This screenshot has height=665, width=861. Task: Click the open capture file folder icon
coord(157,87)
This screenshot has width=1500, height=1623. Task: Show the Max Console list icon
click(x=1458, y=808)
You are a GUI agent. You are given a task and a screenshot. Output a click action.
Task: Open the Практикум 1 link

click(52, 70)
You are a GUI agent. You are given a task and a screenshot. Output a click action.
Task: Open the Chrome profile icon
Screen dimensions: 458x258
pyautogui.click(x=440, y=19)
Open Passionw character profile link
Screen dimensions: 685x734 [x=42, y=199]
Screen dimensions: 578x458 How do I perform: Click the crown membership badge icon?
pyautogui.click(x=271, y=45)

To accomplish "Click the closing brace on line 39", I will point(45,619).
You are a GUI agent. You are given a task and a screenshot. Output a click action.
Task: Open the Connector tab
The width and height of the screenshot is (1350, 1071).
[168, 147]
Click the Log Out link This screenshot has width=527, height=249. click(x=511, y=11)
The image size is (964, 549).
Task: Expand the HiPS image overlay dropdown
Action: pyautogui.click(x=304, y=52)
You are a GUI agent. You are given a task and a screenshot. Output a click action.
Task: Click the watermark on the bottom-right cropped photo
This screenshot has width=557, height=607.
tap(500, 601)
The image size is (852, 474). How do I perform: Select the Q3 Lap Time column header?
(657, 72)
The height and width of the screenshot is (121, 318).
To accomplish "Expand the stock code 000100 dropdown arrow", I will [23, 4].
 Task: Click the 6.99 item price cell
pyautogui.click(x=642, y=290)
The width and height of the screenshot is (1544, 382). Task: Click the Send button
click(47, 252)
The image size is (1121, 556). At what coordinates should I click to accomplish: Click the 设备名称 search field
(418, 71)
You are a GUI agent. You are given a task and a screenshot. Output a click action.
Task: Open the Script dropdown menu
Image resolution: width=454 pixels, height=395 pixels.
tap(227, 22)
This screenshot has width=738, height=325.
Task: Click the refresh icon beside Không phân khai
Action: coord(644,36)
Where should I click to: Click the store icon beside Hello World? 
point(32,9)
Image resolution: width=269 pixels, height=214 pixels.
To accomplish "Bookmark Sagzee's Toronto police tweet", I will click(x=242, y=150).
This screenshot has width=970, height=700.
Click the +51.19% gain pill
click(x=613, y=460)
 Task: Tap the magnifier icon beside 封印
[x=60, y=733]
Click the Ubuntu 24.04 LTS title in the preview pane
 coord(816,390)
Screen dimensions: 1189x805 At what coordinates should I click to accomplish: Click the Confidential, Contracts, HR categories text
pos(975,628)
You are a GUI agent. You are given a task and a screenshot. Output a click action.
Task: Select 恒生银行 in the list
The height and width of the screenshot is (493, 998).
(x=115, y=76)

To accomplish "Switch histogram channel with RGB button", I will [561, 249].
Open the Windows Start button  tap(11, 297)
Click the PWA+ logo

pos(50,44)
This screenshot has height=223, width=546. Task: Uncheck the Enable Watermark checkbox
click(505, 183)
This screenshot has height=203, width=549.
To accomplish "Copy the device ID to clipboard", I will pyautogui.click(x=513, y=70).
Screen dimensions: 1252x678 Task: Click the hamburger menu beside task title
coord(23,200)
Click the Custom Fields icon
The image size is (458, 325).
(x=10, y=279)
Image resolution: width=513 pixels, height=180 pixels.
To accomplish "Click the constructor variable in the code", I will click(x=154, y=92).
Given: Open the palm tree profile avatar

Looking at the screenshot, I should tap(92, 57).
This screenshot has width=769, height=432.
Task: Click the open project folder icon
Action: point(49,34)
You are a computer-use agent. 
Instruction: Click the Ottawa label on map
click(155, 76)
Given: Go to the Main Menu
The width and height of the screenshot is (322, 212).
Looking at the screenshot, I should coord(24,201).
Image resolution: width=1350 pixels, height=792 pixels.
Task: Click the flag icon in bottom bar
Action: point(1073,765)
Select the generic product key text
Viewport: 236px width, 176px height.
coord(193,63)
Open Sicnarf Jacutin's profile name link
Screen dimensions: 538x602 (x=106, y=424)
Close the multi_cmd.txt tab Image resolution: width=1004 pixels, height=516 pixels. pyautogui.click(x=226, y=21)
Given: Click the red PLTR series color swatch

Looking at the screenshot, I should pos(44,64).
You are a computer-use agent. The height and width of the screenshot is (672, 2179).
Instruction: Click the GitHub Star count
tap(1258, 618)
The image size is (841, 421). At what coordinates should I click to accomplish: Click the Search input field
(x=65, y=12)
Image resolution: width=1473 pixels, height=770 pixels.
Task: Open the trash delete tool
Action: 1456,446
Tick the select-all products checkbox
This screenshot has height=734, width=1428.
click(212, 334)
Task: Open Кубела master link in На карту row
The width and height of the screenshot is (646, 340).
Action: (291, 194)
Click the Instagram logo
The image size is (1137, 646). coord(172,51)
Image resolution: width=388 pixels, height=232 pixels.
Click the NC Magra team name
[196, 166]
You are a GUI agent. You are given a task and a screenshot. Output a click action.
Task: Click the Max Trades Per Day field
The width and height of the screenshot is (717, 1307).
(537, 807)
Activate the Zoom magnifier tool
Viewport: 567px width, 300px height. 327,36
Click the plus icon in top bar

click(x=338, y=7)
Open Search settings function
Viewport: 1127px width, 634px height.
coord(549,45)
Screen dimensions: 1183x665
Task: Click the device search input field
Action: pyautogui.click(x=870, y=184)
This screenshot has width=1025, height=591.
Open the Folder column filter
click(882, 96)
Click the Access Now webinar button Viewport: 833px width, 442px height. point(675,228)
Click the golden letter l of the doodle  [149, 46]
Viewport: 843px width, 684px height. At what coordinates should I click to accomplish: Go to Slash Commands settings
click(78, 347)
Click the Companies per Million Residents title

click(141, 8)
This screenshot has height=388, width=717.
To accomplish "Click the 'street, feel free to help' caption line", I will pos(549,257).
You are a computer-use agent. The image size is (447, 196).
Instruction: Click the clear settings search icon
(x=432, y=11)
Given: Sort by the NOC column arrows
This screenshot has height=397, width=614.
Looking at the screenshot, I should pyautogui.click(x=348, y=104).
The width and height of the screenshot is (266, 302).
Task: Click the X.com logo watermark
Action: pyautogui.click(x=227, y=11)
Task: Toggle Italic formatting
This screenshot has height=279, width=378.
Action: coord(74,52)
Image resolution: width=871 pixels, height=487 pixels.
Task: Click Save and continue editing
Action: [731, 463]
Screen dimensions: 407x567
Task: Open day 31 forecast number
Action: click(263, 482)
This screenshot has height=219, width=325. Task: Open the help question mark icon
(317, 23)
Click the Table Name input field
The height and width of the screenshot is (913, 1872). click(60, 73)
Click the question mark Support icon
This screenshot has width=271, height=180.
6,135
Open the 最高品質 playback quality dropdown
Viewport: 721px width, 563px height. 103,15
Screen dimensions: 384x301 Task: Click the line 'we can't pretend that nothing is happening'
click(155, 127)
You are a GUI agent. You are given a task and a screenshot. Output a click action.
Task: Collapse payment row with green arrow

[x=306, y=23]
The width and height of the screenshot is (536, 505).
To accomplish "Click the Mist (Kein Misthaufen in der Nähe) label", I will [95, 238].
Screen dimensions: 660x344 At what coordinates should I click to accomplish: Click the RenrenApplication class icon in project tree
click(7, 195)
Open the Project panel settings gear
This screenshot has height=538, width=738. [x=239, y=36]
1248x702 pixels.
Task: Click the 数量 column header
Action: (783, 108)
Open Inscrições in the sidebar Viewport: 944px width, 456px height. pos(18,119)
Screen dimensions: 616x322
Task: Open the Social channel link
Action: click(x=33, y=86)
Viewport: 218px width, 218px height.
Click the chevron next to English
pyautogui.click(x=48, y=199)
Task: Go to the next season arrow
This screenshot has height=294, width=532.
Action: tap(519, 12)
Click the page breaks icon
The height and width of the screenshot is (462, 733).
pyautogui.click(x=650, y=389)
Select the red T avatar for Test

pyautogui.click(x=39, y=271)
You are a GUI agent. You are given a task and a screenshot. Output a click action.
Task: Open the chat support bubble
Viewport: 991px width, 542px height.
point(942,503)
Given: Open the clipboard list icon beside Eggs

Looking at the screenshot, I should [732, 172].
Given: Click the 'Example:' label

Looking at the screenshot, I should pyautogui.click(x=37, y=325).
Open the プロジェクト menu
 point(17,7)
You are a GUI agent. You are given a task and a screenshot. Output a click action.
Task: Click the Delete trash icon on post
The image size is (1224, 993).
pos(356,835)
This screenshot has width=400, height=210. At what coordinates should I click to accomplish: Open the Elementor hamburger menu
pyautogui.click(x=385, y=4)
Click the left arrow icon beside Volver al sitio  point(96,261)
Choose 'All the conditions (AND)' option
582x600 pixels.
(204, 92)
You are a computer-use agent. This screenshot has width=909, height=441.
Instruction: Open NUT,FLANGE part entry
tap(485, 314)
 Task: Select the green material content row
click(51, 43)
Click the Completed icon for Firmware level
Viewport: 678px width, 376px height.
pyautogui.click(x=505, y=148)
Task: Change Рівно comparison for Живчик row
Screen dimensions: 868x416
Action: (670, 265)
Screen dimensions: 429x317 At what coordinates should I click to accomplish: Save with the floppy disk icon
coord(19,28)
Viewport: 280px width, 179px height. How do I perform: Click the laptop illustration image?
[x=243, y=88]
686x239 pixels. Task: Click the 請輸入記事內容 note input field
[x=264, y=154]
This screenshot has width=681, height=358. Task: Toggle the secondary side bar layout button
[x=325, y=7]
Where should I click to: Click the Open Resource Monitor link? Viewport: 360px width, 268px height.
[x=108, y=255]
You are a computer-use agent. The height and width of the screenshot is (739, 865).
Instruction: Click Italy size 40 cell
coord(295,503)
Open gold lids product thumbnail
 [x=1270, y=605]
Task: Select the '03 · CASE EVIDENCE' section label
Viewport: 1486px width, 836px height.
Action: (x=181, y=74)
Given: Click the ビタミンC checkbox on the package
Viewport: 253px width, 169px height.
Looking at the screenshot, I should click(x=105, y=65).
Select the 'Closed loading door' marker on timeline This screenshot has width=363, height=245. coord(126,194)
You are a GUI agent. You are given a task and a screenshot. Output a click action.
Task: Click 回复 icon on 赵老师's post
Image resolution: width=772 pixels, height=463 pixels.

▸ **What is expected**
Please go through the data and copy each line containing the word "post".

▸ **Your response**
Task: Click the Delete trash icon on post
Task: Click 回复 icon on 赵老师's post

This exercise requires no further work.